子どもの思春期が突きつける、価値観の崩壊と再定義



子育てとは、常に“問い”にさらされる営みです。


この子にとって何が最善か。
どんな言葉を選ぶべきか。
何を許し、どこに線を引くのか。

そして私たちは、数えきれない判断の中で、
「自分の中の正しさ」を軸にしながら、必死に子どもを守り、育てようとします。

けれど、子どもが思春期を迎えたとき、
その“正しさ”が通用しなくなる瞬間が訪れます。




信じてきた「正しさ」が、否定される痛み



子どもを守るために、育てるために、
私は自分なりに精一杯、考え抜いてきたつもりでした。


礼儀を教え、努力の価値を伝え、
時には厳しく、時には寄り添いながら、
「こうあるべき」を信じて、親としての軸を築いてきた。


けれど思春期の子どもは、それらの価値観に疑問を投げかけてくる。
遠慮なく、真正面から、率直に。
それはときに、痛烈な否定として響くこともあります。


「そんなの意味あるの?」
「なんでそれが正しいって言い切れるの?」
「私の気持ちはいつも後回しじゃん」


それを聞いた瞬間、胸の奥に突き刺さるのは、
ただの反抗ではない、“価値の崩壊”です。


これまでの選択も努力も、すべてを「間違いだった」と言われたような感覚。
築いてきたものが、一瞬で崩れていくような、底の抜けるような恐怖。




そして気づいてしまう、「その正しさすら刷り込まれていた」こと



さらに厄介なのは、子どもとのやり取りを通じて、私自身が気づいてしまうことがあるという点です。

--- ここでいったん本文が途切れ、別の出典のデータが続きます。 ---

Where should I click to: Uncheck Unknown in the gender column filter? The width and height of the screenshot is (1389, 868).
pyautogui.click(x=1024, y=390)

「私が信じてきた正しさって、本当に私自身のものだったのか?」


その価値観は、親から受け継いだものかもしれない。
社会や文化、教育の中で、無意識のうちに刷り込まれてきたものかもしれない。


それに気づいたとき、次にやってくるのは、
深い虚無感です。


自分が一体、誰の人生を生きてきたのか。
何を信じてここまで来たのか。
自分という存在の「根」を失ったような、言いようのない喪失感。


それは、“子育てに悩む”というレベルを超えて、
自分という人間の再構築を迫られるような、
根源的な痛みを伴います。




「揺らぐこと」は、負けではない



ここで、多くの母親は迷います。
いや、むしろ逃げ場のない混乱の中に放り込まれます。


このままではダメなのか?
でも、じゃあ何を信じて子育てしていけばいいのか?
何が正しくて、何を手放せばいいのか?


けれど、ひとつだけ言えることがあります。
それは、「揺らぐことは負けではない」ということです。


むしろ、自分の価値観を問い直せるということは、それだけ自分が“生きた思考”を持っている証でもある。


型どおりの正しさをなぞり続けるのではなく、
今、目の前にいる“この子”と向き合うために、
自分の軸そのものを問い直せること。
それは、深い愛と知性の表れでもあるのです。




思春期は、親にとっての「再構築のフェーズ」



思春期とは、子どもにとってだけでなく、
親にとっての「脱皮の時期」でもあるのかもしれません。


これまで自分を支えてきた「正しさ」を手放し、
そこに新しい関係性、新しい自分を立ち上げていく時間。


それは、ものすごく怖くて、不安で、痛みを伴うけれど、
それでもその過程を通してしか、
“本当に通じ合える関係”はつくれないのだと思います。




「親である私」としてではなく、「人としての私」として



最終的に私たちがたどり着く問いは、こうなのかもしれません。


「私は、誰として、この子と向き合うのか?」


親として、教育者として、ではなく、
一人の未完成な人間として、
価値観を揺らし、問い直しながら、それでもつながろうとする。


その姿こそが、
子どもにとっての「信じられる大人の姿」になるのではないかと思うのです。




正しさではなく、関係性を支えるという選択



思春期の親子関係は、
“正しさ”のぶつけ合いによって崩れてしまうこともある。


でも、そこに一歩踏みとどまって、
「何のためにその正しさを握っているのか」
と自分に問いかけてみることで、
私たちはもう一つの選択肢に気づくことができます。


それは、正しさではなく、関係性を守るために生きるという道です。




最後に



思春期の子どもとの関係に悩むことは、
単に“育て方”を見直すという話ではありません。
それは、「私という人間の軸を、どう再定義するか」という深い問いに向き合う時間でもあります。


迷ってもいい。揺らいでもいい。
その痛みの中にこそ、関係性の再構築と、
あなた自身の新たな“人生の地図”が描かれていくのです。